* WORK TO BE COMPLETED
Collect every line of the material below that contains the word "marker". Case counts.
**** PROVIDED RECORDS
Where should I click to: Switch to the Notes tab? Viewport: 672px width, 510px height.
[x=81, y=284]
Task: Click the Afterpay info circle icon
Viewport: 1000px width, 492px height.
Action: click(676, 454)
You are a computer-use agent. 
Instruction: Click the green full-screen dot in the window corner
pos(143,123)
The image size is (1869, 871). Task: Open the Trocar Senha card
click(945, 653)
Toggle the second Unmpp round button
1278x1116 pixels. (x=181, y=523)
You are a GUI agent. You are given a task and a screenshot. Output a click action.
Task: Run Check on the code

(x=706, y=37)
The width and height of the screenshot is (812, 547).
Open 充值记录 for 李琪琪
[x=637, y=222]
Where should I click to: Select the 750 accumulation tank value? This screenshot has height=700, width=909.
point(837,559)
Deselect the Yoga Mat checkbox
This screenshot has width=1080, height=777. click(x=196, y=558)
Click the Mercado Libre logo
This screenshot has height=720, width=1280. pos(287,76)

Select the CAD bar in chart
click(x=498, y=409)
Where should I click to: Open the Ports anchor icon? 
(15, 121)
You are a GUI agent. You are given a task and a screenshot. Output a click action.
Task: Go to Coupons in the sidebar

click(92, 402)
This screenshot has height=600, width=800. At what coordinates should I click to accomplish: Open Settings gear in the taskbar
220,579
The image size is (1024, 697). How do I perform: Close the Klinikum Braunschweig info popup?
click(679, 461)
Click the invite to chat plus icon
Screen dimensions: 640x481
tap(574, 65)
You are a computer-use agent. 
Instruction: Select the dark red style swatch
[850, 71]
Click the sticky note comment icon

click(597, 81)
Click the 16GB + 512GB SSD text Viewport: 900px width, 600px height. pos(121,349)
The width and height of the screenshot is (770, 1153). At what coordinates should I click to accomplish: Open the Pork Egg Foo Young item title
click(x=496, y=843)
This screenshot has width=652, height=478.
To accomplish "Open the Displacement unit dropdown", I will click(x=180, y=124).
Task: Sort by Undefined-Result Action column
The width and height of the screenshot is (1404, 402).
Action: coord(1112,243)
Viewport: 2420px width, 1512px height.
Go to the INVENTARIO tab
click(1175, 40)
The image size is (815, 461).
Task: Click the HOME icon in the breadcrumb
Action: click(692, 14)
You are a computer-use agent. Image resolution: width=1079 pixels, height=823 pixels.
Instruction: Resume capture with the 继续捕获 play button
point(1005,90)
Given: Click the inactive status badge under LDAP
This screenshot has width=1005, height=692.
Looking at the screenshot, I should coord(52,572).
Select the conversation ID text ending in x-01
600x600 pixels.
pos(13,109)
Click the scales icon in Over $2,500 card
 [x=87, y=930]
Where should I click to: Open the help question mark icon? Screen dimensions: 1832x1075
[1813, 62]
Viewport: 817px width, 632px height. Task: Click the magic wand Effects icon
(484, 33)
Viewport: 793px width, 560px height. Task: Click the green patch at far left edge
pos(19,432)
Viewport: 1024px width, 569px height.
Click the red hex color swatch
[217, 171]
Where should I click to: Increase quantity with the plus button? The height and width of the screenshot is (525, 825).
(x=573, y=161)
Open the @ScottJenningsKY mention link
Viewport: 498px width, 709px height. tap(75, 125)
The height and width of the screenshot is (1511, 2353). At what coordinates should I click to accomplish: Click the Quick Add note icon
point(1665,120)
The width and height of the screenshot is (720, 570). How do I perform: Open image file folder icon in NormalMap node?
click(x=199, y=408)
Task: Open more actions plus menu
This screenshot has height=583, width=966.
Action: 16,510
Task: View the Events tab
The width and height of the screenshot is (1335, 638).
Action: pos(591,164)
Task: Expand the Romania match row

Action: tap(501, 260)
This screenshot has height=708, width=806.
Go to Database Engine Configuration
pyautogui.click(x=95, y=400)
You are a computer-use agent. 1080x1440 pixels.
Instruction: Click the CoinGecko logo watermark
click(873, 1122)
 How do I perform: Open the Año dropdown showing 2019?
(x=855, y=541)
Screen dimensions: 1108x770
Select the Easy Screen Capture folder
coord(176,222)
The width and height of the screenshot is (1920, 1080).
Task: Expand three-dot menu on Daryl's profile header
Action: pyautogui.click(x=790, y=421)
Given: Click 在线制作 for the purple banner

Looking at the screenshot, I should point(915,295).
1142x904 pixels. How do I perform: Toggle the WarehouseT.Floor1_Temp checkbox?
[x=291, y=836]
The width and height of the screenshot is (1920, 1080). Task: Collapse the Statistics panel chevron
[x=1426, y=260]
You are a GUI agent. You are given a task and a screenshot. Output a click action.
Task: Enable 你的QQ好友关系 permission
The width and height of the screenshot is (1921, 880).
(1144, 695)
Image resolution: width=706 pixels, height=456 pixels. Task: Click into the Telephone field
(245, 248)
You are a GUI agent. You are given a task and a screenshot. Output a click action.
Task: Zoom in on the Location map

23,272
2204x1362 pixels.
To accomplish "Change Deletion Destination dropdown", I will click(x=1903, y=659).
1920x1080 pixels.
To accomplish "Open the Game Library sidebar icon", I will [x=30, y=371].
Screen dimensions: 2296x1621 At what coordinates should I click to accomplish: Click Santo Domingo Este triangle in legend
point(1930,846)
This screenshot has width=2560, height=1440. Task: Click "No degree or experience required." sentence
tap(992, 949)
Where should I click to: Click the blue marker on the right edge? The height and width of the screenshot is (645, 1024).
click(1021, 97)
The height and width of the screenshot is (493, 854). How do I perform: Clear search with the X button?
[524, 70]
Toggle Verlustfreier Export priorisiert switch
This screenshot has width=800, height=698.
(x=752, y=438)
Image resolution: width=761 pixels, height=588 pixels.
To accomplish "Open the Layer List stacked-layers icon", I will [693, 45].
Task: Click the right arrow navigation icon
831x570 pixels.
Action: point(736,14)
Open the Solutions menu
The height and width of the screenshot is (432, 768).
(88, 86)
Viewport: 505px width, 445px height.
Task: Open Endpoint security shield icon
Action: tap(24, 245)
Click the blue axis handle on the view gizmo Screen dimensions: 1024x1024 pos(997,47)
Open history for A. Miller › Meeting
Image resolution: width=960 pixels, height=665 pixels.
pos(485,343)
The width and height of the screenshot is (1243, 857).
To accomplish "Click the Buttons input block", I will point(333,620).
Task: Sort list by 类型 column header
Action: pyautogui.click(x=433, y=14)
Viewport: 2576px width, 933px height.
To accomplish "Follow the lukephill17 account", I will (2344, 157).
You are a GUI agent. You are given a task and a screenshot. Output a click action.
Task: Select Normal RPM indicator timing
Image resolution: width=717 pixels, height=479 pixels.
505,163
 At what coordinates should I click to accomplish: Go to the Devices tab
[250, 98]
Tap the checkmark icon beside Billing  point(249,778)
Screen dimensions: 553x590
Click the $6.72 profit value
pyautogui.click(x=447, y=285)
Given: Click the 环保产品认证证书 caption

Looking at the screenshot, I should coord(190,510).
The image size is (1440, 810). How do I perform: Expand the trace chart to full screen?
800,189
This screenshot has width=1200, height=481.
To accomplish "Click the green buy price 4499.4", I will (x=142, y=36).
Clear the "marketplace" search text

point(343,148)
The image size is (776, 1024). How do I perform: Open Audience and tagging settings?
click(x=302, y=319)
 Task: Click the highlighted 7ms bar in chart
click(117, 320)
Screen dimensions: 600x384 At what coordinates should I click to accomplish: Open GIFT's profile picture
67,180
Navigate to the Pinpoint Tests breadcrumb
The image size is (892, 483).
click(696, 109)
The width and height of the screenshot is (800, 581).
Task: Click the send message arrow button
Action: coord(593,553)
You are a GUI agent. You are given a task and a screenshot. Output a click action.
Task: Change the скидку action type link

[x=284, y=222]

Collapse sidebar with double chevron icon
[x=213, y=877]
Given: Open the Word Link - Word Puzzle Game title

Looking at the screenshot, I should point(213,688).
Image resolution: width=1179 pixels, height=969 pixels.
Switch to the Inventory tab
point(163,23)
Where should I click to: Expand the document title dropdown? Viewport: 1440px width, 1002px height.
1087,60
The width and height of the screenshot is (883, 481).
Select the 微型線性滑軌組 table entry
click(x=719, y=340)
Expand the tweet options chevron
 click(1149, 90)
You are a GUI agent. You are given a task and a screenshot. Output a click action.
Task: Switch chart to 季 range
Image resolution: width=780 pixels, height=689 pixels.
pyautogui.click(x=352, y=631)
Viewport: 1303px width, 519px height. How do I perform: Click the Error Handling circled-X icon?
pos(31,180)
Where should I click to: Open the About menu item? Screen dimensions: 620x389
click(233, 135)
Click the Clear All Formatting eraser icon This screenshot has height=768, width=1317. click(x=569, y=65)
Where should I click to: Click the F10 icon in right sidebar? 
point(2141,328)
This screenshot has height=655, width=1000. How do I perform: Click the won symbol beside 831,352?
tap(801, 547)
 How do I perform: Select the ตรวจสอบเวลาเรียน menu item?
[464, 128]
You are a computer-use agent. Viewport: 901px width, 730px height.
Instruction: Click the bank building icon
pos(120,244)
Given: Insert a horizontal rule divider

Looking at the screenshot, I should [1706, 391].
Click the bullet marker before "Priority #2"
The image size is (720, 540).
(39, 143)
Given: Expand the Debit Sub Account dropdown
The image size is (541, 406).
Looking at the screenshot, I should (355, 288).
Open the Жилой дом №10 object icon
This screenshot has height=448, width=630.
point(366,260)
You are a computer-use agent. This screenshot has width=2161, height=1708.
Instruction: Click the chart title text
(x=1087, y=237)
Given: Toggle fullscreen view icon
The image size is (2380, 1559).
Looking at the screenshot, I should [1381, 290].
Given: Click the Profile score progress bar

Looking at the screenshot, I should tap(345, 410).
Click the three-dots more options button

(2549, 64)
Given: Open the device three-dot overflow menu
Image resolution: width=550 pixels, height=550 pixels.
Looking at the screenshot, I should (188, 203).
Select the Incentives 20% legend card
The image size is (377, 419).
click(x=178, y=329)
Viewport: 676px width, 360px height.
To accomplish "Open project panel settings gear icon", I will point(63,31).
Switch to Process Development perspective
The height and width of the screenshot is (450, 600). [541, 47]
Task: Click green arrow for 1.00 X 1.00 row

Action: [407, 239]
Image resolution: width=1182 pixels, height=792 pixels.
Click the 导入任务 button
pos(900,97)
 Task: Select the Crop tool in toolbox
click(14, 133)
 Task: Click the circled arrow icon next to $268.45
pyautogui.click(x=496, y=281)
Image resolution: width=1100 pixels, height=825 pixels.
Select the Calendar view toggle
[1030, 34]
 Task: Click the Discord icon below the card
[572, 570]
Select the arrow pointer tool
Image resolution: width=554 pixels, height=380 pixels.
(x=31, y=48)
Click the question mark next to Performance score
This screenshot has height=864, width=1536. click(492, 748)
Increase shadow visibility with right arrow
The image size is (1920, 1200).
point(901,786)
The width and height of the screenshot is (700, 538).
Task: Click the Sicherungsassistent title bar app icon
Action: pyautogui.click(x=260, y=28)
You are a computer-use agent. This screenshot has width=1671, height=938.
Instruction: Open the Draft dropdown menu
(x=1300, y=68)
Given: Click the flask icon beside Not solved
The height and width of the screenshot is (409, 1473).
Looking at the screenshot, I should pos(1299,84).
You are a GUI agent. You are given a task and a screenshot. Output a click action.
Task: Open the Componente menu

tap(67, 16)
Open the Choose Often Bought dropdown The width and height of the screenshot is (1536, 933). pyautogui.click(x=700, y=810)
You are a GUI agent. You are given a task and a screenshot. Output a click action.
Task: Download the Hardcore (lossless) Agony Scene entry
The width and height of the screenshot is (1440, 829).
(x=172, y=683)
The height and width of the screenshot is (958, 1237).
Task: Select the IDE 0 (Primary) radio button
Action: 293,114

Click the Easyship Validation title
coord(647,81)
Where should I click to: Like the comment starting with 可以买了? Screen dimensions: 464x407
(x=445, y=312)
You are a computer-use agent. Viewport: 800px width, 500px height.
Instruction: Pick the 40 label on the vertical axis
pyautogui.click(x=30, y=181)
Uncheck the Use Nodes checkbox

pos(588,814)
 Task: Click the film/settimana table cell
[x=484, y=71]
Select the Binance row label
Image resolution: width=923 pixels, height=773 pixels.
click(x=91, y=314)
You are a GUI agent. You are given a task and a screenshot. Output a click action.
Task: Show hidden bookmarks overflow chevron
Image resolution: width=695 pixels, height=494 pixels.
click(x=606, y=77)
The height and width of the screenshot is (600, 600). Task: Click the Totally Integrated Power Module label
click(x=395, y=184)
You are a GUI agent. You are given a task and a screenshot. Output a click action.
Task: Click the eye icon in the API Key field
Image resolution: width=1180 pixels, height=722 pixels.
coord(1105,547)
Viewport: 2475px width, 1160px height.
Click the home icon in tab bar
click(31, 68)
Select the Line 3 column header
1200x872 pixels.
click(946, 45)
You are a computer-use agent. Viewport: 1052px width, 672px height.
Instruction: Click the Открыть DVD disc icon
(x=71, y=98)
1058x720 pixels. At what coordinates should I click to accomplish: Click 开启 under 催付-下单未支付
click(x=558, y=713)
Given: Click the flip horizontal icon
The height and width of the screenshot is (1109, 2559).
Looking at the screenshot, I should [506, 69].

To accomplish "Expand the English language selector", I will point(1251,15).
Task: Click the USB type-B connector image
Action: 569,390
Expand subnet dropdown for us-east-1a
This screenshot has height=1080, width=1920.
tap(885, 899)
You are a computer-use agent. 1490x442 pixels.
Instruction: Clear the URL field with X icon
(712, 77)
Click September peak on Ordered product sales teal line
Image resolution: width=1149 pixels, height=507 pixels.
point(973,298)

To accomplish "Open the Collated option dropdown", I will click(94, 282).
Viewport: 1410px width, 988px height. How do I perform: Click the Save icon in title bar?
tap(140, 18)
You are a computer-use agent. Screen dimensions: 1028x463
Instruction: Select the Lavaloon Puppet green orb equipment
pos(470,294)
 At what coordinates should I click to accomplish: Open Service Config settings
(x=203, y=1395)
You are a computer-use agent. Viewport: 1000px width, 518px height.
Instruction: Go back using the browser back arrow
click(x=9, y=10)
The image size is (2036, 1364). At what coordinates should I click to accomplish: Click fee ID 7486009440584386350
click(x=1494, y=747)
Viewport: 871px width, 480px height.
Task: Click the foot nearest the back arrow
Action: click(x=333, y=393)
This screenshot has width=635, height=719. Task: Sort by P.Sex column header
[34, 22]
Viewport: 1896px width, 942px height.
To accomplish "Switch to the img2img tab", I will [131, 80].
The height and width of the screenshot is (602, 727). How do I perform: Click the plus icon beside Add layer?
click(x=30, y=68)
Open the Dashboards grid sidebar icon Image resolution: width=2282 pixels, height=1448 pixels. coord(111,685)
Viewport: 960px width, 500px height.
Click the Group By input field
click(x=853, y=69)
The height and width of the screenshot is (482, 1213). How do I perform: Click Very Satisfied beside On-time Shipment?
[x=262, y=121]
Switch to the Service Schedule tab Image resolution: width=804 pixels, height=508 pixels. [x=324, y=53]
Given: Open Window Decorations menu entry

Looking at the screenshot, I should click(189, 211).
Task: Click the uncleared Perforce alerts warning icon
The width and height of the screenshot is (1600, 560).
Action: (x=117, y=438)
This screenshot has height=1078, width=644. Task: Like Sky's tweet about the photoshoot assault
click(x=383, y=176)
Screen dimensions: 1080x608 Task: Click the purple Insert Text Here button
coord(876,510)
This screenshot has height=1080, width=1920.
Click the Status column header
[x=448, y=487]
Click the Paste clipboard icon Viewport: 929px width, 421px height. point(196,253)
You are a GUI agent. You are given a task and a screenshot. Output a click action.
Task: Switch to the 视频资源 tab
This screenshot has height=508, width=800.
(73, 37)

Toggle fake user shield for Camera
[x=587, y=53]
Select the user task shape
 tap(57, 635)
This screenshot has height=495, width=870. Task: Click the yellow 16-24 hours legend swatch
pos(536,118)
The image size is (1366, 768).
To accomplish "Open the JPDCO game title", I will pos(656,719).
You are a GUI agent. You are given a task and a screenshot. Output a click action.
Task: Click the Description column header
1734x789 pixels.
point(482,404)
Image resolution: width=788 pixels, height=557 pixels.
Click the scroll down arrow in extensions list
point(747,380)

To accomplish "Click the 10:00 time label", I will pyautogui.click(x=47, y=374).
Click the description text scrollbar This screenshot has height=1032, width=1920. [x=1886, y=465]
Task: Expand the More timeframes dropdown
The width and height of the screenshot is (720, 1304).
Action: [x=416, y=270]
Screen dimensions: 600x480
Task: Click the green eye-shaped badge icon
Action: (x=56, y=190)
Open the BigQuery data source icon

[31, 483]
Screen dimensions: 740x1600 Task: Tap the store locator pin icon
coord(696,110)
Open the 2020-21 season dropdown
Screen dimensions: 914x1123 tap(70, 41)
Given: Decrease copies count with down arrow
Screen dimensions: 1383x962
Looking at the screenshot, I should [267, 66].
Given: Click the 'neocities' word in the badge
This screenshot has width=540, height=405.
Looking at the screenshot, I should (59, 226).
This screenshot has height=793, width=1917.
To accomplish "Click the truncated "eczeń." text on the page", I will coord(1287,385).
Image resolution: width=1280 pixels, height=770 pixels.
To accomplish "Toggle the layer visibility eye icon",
********
* ANSWER TO THE PROBLEM
Where should I click to: Click the blue marker on the right edge? The height and width of the screenshot is (645, 1024).
Click the bullet marker before "Priority #2"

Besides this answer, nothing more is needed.